La droite n’aime décidément pas les gestes de justice, quels qu’ils soient, modestes ou symboliquement forts. Hier, il fallait se contenir pour ne pas éprouver des haut-le-cœur en écoutant les réactions des pontes et autres ex-profiteurs de l’État-UMP, après l’annonce par le gouvernement que 110.000 personnes (seulement) allaient retrouver le droit de faire valoir leur départ à la retraite à 60 ans… Déchaîné, Jean-François Copé, déversant sa haine des travailleurs en souffrance: «Je veux alerter sur les folies qui sont en train de se préparer, nous n’avons pas le moindre euro pour financer ces cadeaux électoraux.» Apprécions au passage la délicatesse du langage. Pour le secrétaire général de l’UMP, potentiellement leader de la droite parlementaire, octroyer ou rétablir un droit équivaut forcément à un coup électoral, à un sourd calcul, histoire de caresser dans le sens du poil le bas peuple, qui, comme chacun le sait, n’a ni conscience ni âme pour apprécier par lui-même de quoi il retourne. Dès qu’elle entend «droits sociaux», la droite ferme ses coffres et sort ses flingues. Rien de neuf sous son ciel gris.
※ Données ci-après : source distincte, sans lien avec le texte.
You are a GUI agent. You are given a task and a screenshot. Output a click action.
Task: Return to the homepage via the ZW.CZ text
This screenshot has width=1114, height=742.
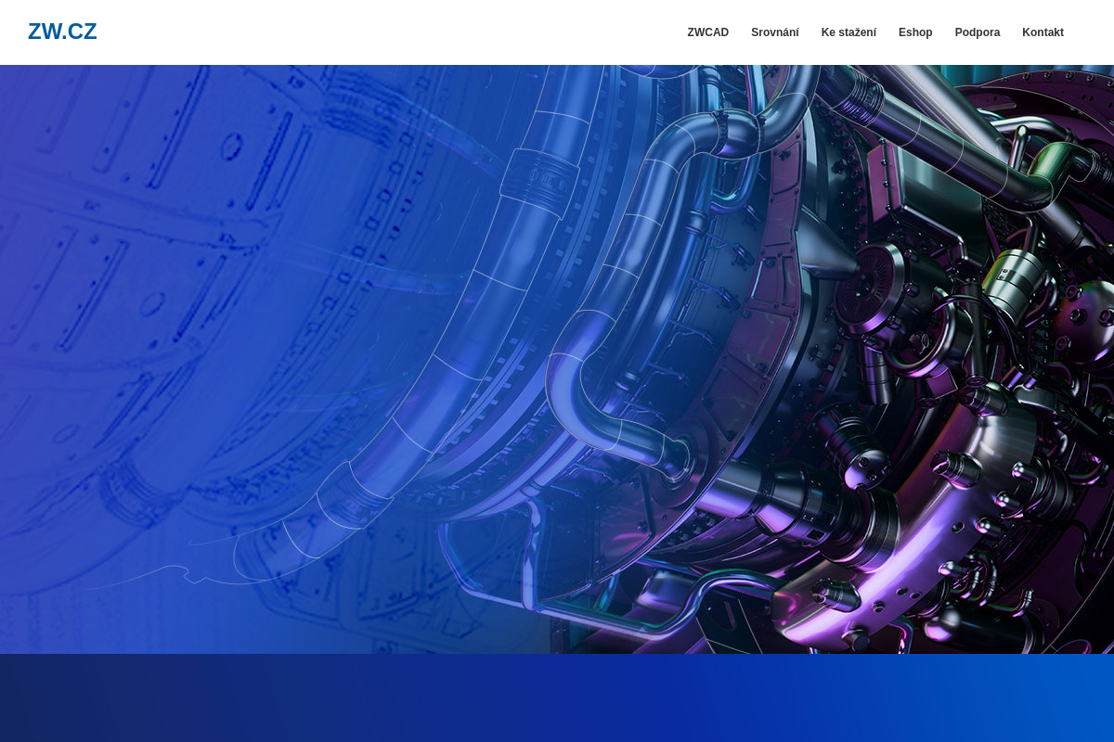(x=62, y=32)
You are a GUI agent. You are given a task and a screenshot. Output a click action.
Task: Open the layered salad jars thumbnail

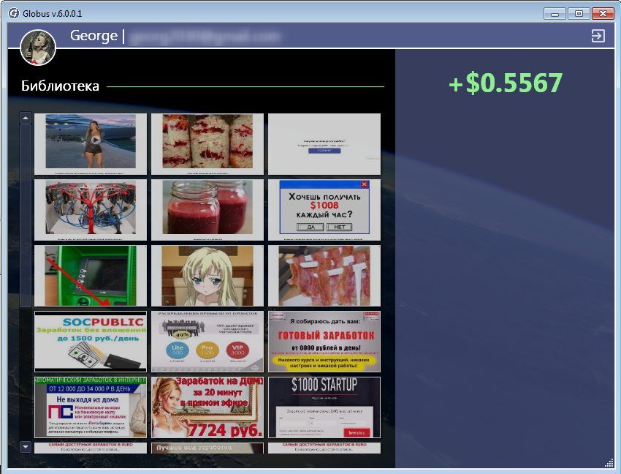[207, 143]
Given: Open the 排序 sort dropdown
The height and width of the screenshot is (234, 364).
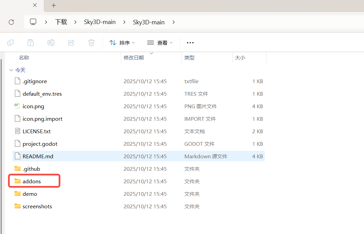Looking at the screenshot, I should (122, 43).

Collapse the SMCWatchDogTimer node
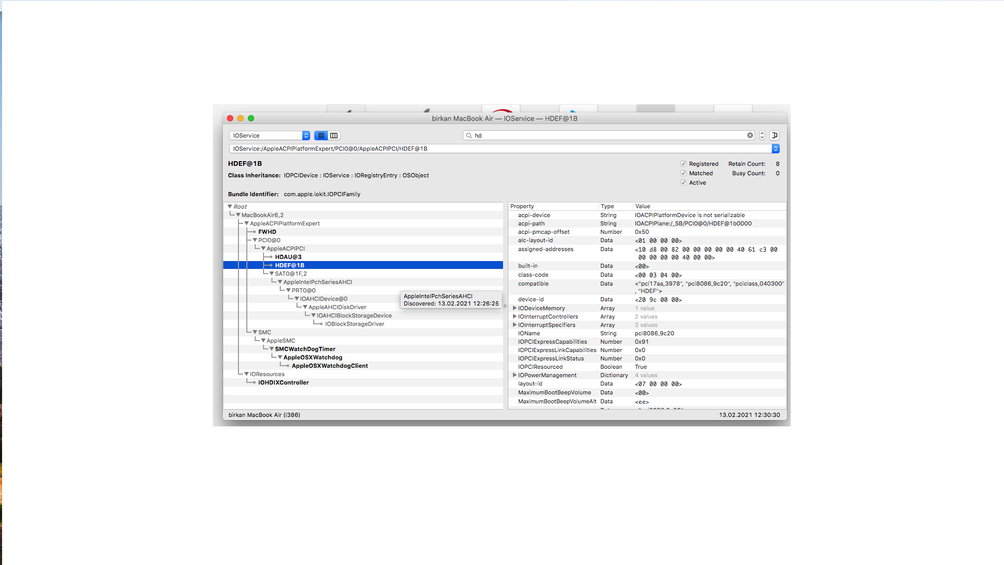point(271,349)
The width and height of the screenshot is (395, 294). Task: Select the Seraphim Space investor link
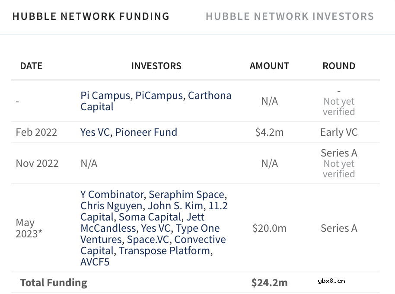coord(187,195)
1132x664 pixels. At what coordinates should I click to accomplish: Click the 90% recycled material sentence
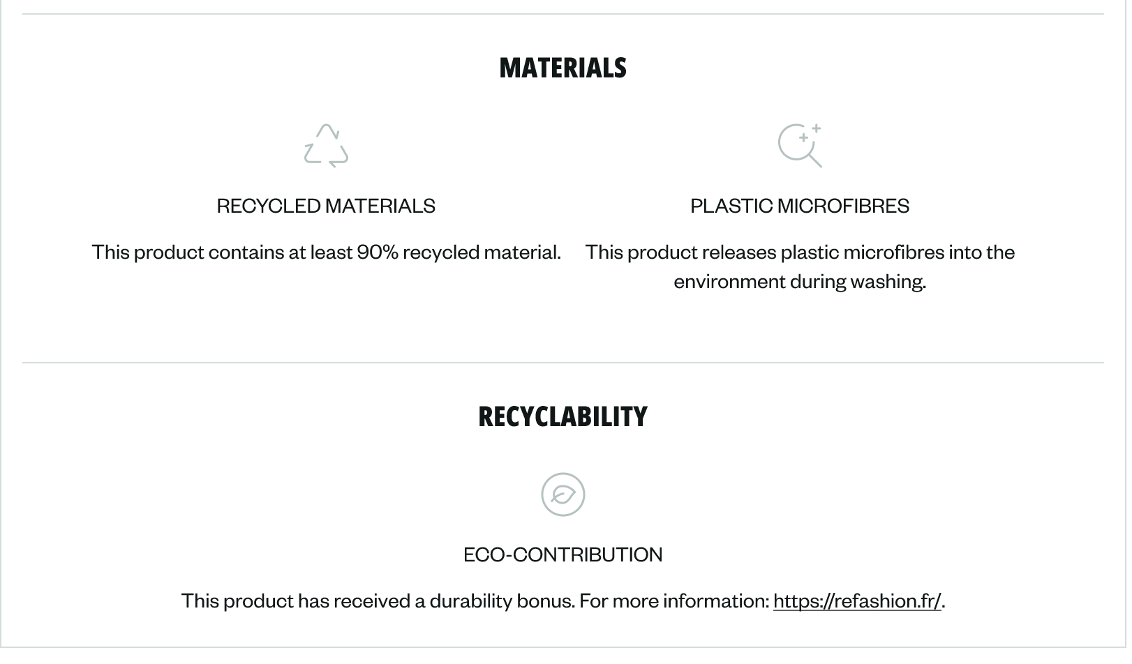pyautogui.click(x=326, y=252)
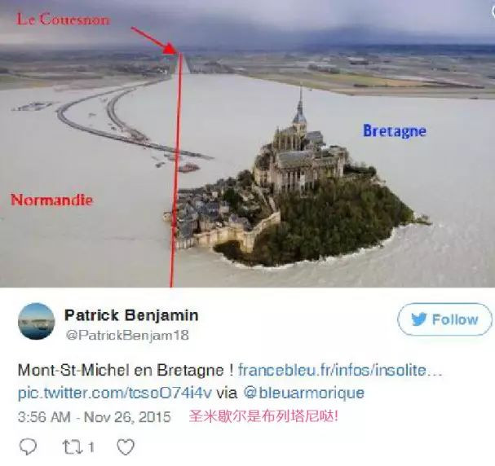Image resolution: width=495 pixels, height=466 pixels.
Task: Click the Twitter bird icon in Follow
Action: point(419,319)
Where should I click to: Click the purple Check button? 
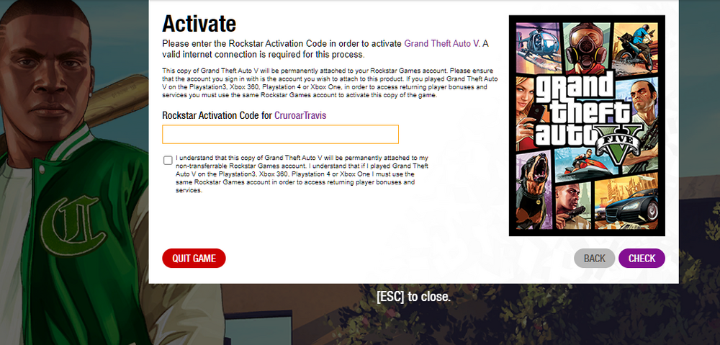click(642, 258)
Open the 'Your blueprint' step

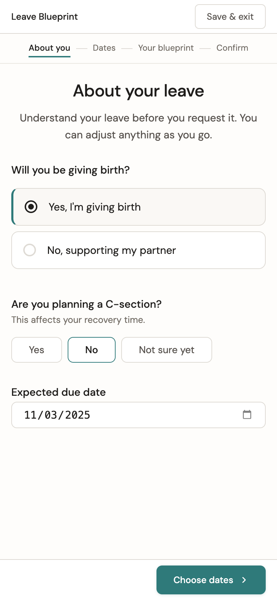point(166,48)
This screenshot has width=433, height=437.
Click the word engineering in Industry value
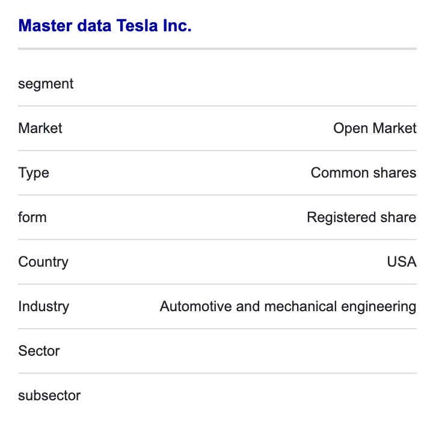pos(379,306)

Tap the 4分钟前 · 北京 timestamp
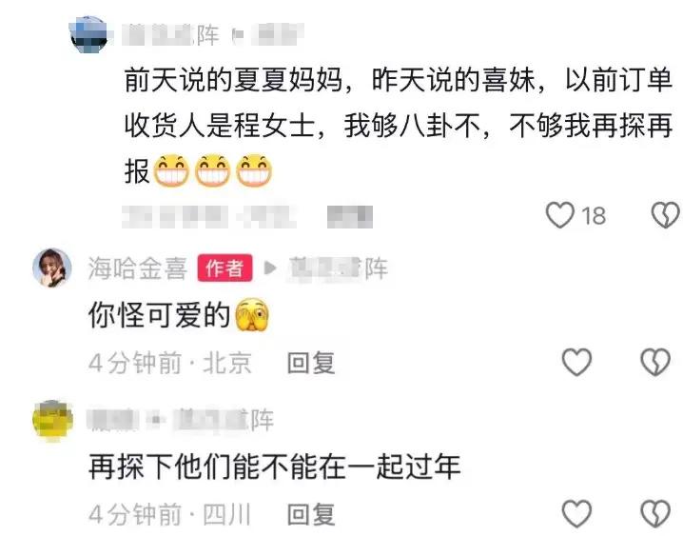point(170,363)
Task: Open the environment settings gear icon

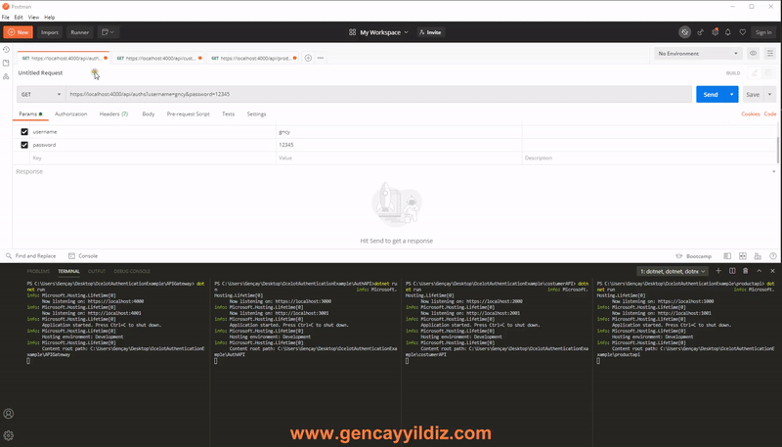Action: (x=770, y=54)
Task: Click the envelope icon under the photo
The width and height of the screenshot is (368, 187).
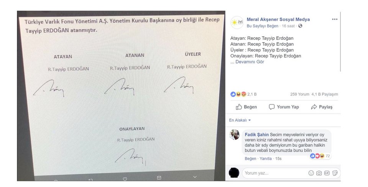Action: click(159, 178)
Le dispositif adopté hier par décret sur le retour partiel de la retraite à 60 ans pour les salariés ayant commencé à travailler à 18 ans, qui prévoit d’inclure dans la durée de cotisation deux trimestres pour les chômeurs et deux trimestres supplémentaires au titre de la maternité, est une bonne nouvelle pour les citoyens concernés. Penser ou dire le contraire est une infamie intellectuelle au regard de la pénibilité des parcours professionnels en question.
Cette décision du gouvernement constitue donc un pas vers la justice réhabilitée. Mais un pas seulement. Il est en effet bien loin le temps où le Parti socialiste promettait de revenir sur la loi Fillon. Souvenons-nous. En mai 2011, le projet adopté à 95% par les militants stipulait: «Nous rétablirons l’âge légal à 60 ans et l’âge de départ sans décote à 65 ans.» Les mots ont un sens, désormais contourné. Mais ne jouons pas les naïfs. Arguant de la crise, François Hollande avait prévenu durant sa campagne, et les syndicalistes eux-mêmes, reçus à Matignon pour préparer la conférence sociale de juillet, s’attendaient à cette annonce étriquée, comme ils se préparent, déjà, à un petit «coup de pouce» en faveur du Smic…
Le président rencontre les syndicats. |
En politique, la prudence est parfois une vertu ; en période de crise sociale, les demi-mesures deviennent toujours des erreurs. Sortir Sarkozy du pouvoir était une étape. L’essentiel reste à faire, et il consiste à installer une majorité parlementaire de gauche ayant la volonté de ne pas dénaturer l’aspiration au changement. Ne tournons pas autour du pot. Plus nous élirons de députés du Front de gauche au sein de la future majorité, plus nous retrouverons l’impulsion d’une radicalité concrète dans chaque discussion à l’Assemblée, plus le courage de la volonté sera au rendez-vous du peuple, inspirant ou surveillant chacune des lois… La France ne mettra pas un terme au pouvoir des marchés financiers sans le Front de gauche.